The train from Tashkent to Samarkand was like something out of a decades-old film. It was old style, uncomfortable old seats, no air con, the tobacco-stained curtains doing their best to shield passengers from the blistering sun. And it rocked along at a slow pace. I opted for the slower train to Samarkand partly because it was dirt cheap and partly because I simply wasn’t in a rush. I like slow train travel. I love staring out the window watching the world go by. On this trip that meant watching the desert go by the window as the train slowly worked its way south.
If you look at typical tourist websites or apps then they won’t show a great deal to do in Samarkand. In fact, they paint the impression that it can be “seen” pretty much in a day, and while I would say that is true for many of the main places to visit, taking it slowly can be so much more rewarding.
Starting on the southern side of the centre of the city, there’s the Gur-e-Amir Mausoleum. Having just arrived from the more modern Tashkent, this was already a fantastic site and a wonderful place to explore inside and out. Around this area, if you explore some of the narrow little streets, are a few shops and cafes/restaurants which don’t seem to appear in typical tourist info.
Also in this area is the Rukhobod Mausoleum, which, given how quiet it was each time I walked by, seems to be overlooked by most visitors.
Walking north crossing over a busy junction and past a fountain arrives at the jewel in the crown of Samarkand: the Registan.
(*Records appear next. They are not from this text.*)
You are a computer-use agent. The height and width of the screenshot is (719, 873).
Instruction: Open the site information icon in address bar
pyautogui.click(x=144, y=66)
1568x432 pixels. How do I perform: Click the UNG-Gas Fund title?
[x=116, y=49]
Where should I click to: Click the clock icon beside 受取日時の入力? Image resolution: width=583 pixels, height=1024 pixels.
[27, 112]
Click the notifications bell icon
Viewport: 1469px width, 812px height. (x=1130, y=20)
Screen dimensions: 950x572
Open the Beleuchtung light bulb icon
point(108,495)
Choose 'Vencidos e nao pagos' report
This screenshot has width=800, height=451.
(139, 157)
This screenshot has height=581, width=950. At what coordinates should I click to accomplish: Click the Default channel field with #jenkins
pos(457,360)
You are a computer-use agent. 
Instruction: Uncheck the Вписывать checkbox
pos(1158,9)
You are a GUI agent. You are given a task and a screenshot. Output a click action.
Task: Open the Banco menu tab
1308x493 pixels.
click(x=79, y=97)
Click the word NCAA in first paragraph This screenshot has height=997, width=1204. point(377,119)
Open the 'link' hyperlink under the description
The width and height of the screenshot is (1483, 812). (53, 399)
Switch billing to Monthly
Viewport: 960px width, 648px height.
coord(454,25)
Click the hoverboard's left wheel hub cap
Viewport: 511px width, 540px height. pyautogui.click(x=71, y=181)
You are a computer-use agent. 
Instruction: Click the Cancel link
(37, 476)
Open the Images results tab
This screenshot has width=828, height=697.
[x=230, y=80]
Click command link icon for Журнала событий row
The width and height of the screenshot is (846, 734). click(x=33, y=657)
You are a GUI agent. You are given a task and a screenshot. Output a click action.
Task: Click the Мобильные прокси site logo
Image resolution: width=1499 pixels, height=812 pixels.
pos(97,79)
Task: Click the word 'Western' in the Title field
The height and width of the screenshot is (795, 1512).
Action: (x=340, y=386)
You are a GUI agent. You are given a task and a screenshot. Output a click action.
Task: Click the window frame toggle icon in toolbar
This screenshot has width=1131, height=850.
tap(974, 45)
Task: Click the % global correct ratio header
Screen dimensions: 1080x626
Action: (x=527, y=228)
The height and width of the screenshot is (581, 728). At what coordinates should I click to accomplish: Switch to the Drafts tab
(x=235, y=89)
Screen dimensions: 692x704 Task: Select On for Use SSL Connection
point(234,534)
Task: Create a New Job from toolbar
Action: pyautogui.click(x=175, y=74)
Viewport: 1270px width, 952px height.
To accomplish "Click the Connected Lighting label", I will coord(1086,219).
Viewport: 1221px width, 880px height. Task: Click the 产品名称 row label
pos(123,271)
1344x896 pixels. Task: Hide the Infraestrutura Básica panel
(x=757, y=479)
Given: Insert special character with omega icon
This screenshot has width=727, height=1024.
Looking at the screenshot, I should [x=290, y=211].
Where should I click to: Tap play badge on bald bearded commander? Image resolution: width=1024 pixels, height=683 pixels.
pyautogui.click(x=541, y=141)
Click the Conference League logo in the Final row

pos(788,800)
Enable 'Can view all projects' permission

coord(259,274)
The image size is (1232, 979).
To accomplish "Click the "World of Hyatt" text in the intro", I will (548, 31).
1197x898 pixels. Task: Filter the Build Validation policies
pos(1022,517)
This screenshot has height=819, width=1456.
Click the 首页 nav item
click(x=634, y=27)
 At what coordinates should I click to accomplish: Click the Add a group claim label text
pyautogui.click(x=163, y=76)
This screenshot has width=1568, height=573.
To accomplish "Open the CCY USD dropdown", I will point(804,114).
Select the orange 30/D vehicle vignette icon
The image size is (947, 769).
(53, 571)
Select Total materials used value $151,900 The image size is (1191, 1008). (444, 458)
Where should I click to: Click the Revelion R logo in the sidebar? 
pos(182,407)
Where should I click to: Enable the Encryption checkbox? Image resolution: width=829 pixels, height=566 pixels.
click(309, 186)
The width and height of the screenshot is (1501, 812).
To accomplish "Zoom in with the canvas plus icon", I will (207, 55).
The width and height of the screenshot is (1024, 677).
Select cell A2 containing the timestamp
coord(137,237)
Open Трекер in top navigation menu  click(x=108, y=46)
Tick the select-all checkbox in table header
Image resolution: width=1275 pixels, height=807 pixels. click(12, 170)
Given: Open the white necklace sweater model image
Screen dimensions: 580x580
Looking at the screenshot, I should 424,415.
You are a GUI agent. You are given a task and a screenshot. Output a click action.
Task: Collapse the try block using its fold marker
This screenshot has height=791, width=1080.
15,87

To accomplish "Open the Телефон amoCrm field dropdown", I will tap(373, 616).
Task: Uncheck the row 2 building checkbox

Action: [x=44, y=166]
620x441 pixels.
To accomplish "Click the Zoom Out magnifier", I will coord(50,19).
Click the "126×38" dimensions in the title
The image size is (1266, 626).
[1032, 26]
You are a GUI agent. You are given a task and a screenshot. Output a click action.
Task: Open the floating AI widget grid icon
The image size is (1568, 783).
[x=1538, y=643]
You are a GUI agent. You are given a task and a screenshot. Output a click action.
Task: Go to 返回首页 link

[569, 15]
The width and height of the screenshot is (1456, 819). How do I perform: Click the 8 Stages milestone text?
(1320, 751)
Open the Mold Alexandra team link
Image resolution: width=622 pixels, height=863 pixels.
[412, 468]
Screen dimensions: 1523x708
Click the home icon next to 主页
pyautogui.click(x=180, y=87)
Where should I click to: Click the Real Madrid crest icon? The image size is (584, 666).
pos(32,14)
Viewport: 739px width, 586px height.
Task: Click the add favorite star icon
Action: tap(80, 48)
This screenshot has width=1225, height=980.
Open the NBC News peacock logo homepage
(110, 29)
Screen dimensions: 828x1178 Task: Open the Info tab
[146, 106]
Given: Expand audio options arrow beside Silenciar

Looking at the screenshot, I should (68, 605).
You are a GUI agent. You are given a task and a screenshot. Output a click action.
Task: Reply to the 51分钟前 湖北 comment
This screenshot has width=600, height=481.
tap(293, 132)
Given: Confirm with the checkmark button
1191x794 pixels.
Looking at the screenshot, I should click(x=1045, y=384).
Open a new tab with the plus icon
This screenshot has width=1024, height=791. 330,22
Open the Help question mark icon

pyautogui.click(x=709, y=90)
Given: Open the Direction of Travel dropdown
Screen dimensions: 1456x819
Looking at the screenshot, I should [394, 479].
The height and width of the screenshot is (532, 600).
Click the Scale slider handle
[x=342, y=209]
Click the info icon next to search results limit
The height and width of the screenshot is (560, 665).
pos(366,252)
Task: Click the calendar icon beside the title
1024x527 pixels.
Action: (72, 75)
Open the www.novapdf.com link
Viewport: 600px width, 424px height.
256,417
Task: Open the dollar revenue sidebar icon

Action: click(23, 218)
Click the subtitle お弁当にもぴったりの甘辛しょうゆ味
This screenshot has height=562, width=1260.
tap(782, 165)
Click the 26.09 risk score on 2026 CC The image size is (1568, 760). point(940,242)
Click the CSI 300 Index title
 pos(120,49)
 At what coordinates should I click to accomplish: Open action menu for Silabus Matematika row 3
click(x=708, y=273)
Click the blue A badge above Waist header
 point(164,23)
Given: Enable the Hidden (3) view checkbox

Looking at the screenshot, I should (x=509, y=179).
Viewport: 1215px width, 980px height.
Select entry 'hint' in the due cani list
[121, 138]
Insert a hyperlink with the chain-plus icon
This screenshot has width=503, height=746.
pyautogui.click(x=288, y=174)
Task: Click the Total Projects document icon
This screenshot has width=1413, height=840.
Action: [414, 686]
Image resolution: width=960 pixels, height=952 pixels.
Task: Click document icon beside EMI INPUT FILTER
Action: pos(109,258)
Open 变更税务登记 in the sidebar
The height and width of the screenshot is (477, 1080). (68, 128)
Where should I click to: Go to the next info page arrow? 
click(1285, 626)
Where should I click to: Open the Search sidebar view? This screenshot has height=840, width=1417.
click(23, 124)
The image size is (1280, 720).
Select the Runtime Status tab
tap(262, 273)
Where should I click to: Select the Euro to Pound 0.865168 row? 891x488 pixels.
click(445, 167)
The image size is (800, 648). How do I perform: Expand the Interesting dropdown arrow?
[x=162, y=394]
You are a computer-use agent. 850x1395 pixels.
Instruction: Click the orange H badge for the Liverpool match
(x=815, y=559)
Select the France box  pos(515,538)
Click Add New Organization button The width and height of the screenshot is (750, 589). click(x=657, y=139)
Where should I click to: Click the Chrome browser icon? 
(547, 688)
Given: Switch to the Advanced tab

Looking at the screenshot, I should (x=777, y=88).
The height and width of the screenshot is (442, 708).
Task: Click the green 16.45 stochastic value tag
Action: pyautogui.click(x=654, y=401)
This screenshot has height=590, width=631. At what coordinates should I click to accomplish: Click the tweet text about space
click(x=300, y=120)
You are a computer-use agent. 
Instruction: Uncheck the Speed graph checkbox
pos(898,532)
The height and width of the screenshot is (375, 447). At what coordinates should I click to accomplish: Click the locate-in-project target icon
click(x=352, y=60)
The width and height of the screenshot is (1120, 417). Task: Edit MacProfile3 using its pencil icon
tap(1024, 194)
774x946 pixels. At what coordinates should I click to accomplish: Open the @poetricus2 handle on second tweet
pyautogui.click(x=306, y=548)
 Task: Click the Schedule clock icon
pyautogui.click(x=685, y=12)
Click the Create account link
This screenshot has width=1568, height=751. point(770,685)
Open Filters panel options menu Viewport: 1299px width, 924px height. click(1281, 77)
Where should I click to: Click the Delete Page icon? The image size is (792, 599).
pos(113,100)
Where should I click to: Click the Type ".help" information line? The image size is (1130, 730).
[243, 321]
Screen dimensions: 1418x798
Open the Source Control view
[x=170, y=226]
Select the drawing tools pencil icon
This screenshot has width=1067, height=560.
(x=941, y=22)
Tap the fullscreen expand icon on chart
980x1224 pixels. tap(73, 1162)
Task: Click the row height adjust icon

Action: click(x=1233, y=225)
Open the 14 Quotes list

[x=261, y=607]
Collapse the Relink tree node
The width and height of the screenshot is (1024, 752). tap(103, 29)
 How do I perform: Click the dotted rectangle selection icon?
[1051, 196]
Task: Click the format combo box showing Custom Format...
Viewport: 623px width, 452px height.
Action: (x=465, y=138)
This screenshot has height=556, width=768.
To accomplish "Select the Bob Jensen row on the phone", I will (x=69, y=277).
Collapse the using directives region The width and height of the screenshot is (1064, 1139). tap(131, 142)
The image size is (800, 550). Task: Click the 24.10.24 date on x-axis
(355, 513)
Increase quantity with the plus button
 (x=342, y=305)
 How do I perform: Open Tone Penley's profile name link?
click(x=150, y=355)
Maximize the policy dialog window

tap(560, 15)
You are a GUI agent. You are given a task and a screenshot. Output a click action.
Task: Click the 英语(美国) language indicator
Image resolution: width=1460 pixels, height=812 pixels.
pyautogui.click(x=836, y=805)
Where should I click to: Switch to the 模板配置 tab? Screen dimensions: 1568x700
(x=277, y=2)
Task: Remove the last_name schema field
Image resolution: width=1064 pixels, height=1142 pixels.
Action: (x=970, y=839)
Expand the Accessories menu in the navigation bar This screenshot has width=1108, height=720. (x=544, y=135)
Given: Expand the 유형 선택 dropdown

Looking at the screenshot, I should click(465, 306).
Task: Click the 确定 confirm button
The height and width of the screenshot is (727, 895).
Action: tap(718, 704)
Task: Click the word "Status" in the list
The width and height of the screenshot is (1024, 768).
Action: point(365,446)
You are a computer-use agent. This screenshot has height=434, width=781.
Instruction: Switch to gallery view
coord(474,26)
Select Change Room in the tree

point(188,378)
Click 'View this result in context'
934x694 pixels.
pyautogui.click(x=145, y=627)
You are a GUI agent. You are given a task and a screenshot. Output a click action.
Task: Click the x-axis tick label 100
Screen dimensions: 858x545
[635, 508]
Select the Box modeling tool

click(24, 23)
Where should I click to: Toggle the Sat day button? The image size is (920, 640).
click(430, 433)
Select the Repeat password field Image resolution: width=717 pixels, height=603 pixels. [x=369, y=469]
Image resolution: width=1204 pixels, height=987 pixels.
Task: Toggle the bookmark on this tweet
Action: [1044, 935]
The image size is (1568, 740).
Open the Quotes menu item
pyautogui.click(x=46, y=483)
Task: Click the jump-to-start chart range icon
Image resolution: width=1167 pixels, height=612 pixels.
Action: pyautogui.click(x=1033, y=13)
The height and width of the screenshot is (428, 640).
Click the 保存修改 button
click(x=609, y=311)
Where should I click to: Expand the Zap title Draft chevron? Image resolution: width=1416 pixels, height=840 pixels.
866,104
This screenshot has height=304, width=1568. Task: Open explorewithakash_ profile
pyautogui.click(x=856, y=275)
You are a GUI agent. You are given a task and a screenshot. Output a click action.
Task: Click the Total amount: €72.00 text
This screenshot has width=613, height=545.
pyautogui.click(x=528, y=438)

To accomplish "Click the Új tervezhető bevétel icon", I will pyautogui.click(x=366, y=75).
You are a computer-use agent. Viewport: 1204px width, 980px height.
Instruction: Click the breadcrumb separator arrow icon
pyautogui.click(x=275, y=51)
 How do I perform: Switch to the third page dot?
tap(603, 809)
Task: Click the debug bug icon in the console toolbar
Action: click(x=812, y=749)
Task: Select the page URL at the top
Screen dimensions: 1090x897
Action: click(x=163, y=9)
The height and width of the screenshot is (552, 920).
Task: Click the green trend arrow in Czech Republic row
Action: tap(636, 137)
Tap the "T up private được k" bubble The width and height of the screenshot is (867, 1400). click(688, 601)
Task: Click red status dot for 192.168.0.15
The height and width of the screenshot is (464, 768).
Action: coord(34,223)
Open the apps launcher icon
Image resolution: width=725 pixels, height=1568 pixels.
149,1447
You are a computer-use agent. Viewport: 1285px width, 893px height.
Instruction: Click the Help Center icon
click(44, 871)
This is the main draw of the city for most people and is beautiful to look at from a distance and explore up close. The Sherdar Madrasa, Tillya-Kori Madrasah and Ulugh Beg Madrasa are each unique and have a variety of parts to explore, plenty of traders following the long history of selling on the Silk Road, a mosque, and some peaceful squares to relax in.
Travel blogs suggest heading here early in the day will offer the chance to bribe a police officer for entrance to the top of one of the minarets. I was asked many times – even during the busy periods – if I wanted to climb one of the towers so maybe it’s a thing they’re happy to offer now, albeit unofficially. However, the tower looked so lopsided that I decided to give it a miss.
The Registan, while stunning in the sun with a blue sky behind it, looks breath taking in the evening while the sun is setting and the buildings are lit up.
Continuing north from the Registan, along a modern road with some shops and a couple of lovely cafes and restaurants, is the trio of the Bibi-Xonum Mosque, the Bibi-Khanym Mausoleum, and the Siab Bazaar – a reasonable sized market which seemed to be mostly selling fresh food.
The Bibi-Xonum Sosque is one of the largest in the world and the entrance really does tower over the street in an imposing manner. Inside it’s a mixture of authentic, ruined, and renovated architecture set around a picturesque square. Like most places in Uzbekistan, the entrance fee is really next to nothing and it’s a must-see in the city.
Across the road at the mausoleum, there isn’t as much to see but the square provides a view of the mosque, of the Hazrat Khizr Mosque in the distance across a busy junction, and towards the Shah-i-Zinda Ensemble.
The Shah-i-Zinda Ensemble is another must-see in Samarkand. It marks the end of this stretch of the city from the Gur-e-Amir complex heading north. Shah-i-Zinda is a stunning area with a tight street of many mausoleums, places of worship and some stunning architecture, all set in front of a massive cemetery. It can get busy if there’s a group of visitors but is otherwise a very peaceful spot in the city.
Straying further there is certainly more to see in Samarkand. Stand outs being the Ulugh Beg Observatory and St. Daniel’s Tomb. And there are other historic sites that are set a bit more off the beaten path.
I had expected to struggle a bit in Samarkand. Not just because of the language barrier – which turned out to be almost non-existent – but on arrival in the morning it was already mid 30s, the sun was shining down without a cloud in sight. I struggle in heat. But taking it easy, seeking a bit of shade when needed and stopping for plenty of drinks, manti and plov to escape the sun made it far easier than expected.
All in all, you could see Samarkand in a day. Or rather, you could see the main parts of the city centre in a day. But like many places, it’s worth a little more time to dig a little deeper and see more. It is a beautiful city but does lack what Bukhara and Khiva offer. Samarkand is almost like a living museum, a bit of taster of the Silk Road, whereas some other cities in Uzbekistan offer what feels more like a trip back in time, immersed in an ancient city.